'We are planning to upgrade to Mule 4 in a few months. Meanwhile, the development is on hold because it is impossible to find any Mule 3 certified resources. Can you help us?' The head of the integration programme was crying for help. Looks like it is a common problem as many organisations still rely heavily on the old Mule 3 version.
So, if you are a Mule 4 certified muley with no previous Mule 3 experience, would you be able to create Mule applications? I faced this challenge while working on a project on Mule 3. In this blog, I want to share my experience and describe a few significant version differences I discovered.
DataWeave 1.0 vs DataWeave 2.0
Let us look at the changes that have occurred in DataWeave. Mule 3 relies on Mule Expression Language (MEL) for evaluating data in properties, variables and payload. While DataWeave 1.0 is used to create messages. There are a variety of evaluators with MEL to handle different inputs, like Groovy and JSON. Users must convert their binary data into Java objects to gain access to that data.
For example, in Mule 3, I had to convert the payload to string in order to print it using Logger. The Transform Message component can only transform input data after it is converted to an object. In Mule 4, everything is much easier. The incoming data is recognised automatically, and therefore, no conversion is required.
While working with Mule 3, be aware that the code syntax differs from Mule 4. I highly recommend the MuleSoft online documentation. You can find everything required to configure different components and understand how specific functions work in DataWeave 1.0. These details are crucial for writing a transformation code for your data.
In Mule 3, the error handling is composed of Java exception handling. It does provide information about the details of the error thrown.
There are also five exception strategies:
- Catch exception strategy.
- Choice exception strategy.
- Reference exception strategy.
- Rollback exception strategy.
- Default exception strategy.
In Mule 4, the Java Throwables are still available; however, the error handling mechanism is based on the Mule runtime engine's error. Suppose there is an error thrown in the component. In that case, the information about the error contains the error type and all its essential properties.
There are three error handling strategies available in Mule 4:
- Default error handler,
- On error propagate scope,
- On error continue scope.
In my Mule 3 project, I had to return the error message from the Process API to the System API and include the success response. To achieve it, I first had to get the actual error message from the exception and then apply the Catch exception strategy. In Mule 4, I could only use the On Error Continue error handler.
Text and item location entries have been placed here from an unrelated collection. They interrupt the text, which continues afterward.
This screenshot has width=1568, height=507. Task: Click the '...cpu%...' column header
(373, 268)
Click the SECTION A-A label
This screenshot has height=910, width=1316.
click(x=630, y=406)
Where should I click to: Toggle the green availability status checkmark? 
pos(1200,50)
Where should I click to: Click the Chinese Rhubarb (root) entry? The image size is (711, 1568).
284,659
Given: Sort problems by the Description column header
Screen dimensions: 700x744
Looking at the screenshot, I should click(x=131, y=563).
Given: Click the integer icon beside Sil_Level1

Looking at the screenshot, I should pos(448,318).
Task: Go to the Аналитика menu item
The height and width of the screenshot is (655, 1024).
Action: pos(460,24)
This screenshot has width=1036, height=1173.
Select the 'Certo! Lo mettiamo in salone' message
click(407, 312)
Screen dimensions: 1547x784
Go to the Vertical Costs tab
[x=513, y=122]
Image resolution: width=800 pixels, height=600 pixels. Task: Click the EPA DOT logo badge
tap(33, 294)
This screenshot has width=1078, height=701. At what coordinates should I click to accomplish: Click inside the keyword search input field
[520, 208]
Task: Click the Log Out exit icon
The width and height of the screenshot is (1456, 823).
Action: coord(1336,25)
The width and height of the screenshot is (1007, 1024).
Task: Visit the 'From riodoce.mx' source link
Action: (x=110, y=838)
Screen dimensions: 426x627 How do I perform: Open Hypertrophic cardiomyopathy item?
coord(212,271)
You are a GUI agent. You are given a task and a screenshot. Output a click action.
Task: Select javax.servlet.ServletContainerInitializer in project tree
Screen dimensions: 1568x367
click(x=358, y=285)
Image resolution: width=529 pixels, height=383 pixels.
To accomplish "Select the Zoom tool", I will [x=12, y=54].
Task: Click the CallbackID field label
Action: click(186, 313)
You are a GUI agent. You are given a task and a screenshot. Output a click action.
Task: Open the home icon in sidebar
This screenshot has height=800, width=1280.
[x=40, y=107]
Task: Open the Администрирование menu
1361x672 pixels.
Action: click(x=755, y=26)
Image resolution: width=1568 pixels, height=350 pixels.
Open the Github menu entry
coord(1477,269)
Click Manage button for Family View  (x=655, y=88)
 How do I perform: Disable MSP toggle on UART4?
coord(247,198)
So, the principle of error handling is very different in Mule 3 and Mule 3. In Mule 3, it is composed of Java Exception Handling, while in Mule 4, error handling is Mule specific. Again, MuleSoft documentation is an excellent source of information, explaining how to start building an error handling strategy for your Mule 3 application.
Another difference is related to the model message. In Mule 4, a message consists of attributes, payload and variables. In Mule 3, the message is enclosed in the message object and consists of a header (Inbound and Outbound Properties) and payload. It is definitely more complicated in Mule 3. Because of its complex structure, it is more troublesome to get the required information from the metadata in Mule 3. Note that when building a Mule 3 application, the metadata needed for developing an application might not be stored in one place.
On the left hand side there is Mule event in Mule 3, on the right hand side Mule event in Mule 4
Project structure and Maven
When I realised there was no pom file, I was astonished! In Mule 3, there are two types of projects available: Mule project and MuleSoft application with Maven project. In Mule 4, all projects are mavenized by default. Anypoint Studio, released with Mule 4, has Maven embedded, which is not the case in Mule 3. Furthermore, in Mule 3, an application is a deployable zip package, while in Mule 4, it is a jar file, which can be used for deployment and shared.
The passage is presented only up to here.